#### TASK BRIEF
Search the data for the word "will" and copy every line that contains it.

Saved data entries
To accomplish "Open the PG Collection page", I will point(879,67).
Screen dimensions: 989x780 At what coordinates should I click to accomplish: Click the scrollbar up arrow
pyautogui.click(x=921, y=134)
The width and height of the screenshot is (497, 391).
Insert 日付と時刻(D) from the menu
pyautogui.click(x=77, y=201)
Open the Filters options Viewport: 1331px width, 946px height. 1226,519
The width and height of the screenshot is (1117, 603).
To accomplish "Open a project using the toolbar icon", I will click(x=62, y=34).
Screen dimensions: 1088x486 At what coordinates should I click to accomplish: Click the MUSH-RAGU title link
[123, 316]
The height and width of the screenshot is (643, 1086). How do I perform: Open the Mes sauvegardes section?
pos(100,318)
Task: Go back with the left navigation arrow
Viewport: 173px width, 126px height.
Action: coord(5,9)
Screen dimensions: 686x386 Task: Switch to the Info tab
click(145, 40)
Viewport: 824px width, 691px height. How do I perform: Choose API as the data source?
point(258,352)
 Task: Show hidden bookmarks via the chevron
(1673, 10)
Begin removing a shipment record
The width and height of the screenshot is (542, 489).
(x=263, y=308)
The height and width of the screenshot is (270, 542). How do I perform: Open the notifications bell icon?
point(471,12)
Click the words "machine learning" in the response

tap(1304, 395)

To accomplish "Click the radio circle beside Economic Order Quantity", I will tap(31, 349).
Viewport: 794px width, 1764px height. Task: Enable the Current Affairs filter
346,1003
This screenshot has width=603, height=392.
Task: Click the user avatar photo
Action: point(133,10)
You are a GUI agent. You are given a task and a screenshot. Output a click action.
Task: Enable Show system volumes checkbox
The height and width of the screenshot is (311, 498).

#### SOLUTION TO THIS EXERCISE
To accomplish "Open the PG Collection page", I will point(879,67).
To accomplish "Open a project using the toolbar icon", I will click(x=62, y=34).
To accomplish "Click the radio circle beside Economic Order Quantity", I will tap(31, 349).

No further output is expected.